Si uno quiere recorrer el disco con esta luz sencilla encuentra con facilidad lo que busca, también en los personajes dignos de piedad. El problema es que pierde las canciones para siempre. Momo sampler es algo mucho más atractivo que una mirada deformante de la coyuntura que a través de ciertas claves puede devolvernos a ella con un par de opiniones correctas, para las cuales la música es innecesaria. Sucede siempre así: si un disco es bueno, entre sus canciones y las palabras que lo promocionan y explican hay obligatoriamente una distancia, y si es brillante, un abismo. En Oktubre, los Redondos mapearon el estado del rock en la Argentina de la posdictadura con un talento extraordinario para dar al mismo tiempo una referencia y una descarga capaz de borronearla, incluso hasta el olvido. Momo sampler funciona igual cuando funciona bien, aunque nunca alcanza alturas semejantes. El mejor ejemplo es “La murga de la virgencita”, cuya puta es mucho más que un personaje de alguna fiesta tétrica. Insumisa por intensidad y brillo, reacia al marco que pretende contenerla, Marita tiene el espíritu -herido, épico, impuro, dulce- de los perdedores hermosos, un vuelo romántico que la vuelve absolutamente ajena a un elenco que incluye de un lado a corazones afines pero sin aura (el tumberito, la chica con la remera de Greenpeace) y del otro a criaturas horribles como el matapibes de “Sheriff” y la voz anónima que le pide bala y redención.

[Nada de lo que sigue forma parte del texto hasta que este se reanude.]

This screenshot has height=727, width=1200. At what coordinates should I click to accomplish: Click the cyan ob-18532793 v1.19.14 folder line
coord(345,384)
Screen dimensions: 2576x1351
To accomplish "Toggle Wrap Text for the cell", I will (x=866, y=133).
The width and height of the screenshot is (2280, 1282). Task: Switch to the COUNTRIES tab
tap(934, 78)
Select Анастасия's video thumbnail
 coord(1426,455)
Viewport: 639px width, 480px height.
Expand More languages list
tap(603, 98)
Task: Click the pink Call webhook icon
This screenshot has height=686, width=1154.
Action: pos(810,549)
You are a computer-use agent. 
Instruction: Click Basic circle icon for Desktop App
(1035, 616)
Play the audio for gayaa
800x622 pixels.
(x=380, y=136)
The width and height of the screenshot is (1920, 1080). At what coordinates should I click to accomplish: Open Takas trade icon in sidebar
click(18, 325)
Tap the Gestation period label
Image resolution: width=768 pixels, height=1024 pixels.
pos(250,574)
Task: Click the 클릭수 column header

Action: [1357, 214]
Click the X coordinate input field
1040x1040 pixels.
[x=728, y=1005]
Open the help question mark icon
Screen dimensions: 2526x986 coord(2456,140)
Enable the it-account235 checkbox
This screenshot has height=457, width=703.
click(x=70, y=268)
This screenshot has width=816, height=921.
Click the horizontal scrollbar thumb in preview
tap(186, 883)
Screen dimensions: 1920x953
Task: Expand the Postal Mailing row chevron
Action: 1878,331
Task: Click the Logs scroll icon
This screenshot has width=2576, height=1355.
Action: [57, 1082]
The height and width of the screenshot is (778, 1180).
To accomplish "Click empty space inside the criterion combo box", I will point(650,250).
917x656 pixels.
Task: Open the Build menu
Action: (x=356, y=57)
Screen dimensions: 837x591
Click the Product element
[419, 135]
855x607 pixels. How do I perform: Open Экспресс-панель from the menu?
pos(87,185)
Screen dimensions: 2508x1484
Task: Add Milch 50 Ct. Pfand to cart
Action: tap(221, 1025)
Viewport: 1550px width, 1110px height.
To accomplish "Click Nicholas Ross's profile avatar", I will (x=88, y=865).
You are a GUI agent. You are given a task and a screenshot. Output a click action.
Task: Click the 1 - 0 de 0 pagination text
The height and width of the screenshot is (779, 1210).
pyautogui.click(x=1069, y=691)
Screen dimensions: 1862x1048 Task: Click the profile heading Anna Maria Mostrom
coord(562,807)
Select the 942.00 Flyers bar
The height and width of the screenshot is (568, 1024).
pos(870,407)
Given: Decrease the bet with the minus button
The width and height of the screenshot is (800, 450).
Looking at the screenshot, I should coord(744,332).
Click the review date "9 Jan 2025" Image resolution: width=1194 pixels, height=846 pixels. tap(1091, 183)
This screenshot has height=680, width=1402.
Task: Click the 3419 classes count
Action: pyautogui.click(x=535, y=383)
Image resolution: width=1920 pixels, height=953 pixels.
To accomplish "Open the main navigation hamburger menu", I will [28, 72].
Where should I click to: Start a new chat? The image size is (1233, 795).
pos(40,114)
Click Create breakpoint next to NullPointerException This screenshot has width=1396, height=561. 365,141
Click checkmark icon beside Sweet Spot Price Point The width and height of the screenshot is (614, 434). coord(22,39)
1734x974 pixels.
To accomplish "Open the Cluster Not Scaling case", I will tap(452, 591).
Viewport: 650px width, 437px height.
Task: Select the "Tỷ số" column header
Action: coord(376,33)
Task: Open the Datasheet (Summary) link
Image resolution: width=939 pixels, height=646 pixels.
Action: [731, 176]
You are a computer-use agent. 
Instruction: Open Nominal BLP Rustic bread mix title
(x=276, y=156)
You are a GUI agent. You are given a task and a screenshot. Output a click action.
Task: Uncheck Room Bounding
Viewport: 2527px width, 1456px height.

El disco entero resplandece y trastabilla en el track número cinco. Lo que pasa con “La murga de la virgencita” pasa también, aunque en menor medida, con “Rato molhado”, “El templo de Momo”, “La murga de los renegados” y “Pensando como una acelga”. Las mejores canciones se sobreponen a una función tan poco vigorosa como la de servir de ilustración y crítica de un mundo en ruinas. Con el paso del tiempo las sátiras -y Momo sampler lo es, qué duda cabe- requieren de unas cuantas notas a pie de página, porque la realidad a la que aluden se vuelve irremediablemente oscura. También cambian su manera de existir. No leemos a Juvenal y a Rabelais para saber de las miserias romanas o francesas sino para gozar de la literatura y reír de nosotros mismos. En el final del capítulo de Gargantúa dedicado a las mil y una formas de limpiarse el culo, Rabelais escribe que todo lo dicho se sostiene en el maestro Juan de Escocia, y se burla así del pensamiento basado en la autoridad propio de la Edad Media. Lo que hace que la lectura de esas mismas palabras sea tan maravillosa todavía hoy no es el objeto satirizado -que se puede ignorar- sino la extraordinaria enumeración, la imaginación desbocada, el absurdo de imaginar una oca entre las piernas de un niño monstruo (o entre las nuestras), agarrada del pico y de la cola y movida hacia atrás y hacia adelante como una toalla. Lo mismo sucede con las canciones de los Redondos. No importa si el as del club París de “Blues de la artillería” es o no es Enrique Symns. No importa quién está detrás del asqueroso personaje de “Murga purga” ni del rubio acabado de “El templo de Momo”. No importan ni siquiera Menem y Pepeto de la Ruta, como llamaba el Indio a un personaje de triste memoria, ganándose en la polis el respeto fácil del que odia a los monstruos que odian los buenos. Un día serán como Trajano y Francisco I. Lo que importa es que las canciones se sostengan en sí, que consigan un sonido propio, que podamos cantarlas con emoción y hacerlas parte de nuestras vidas, que para eso existen.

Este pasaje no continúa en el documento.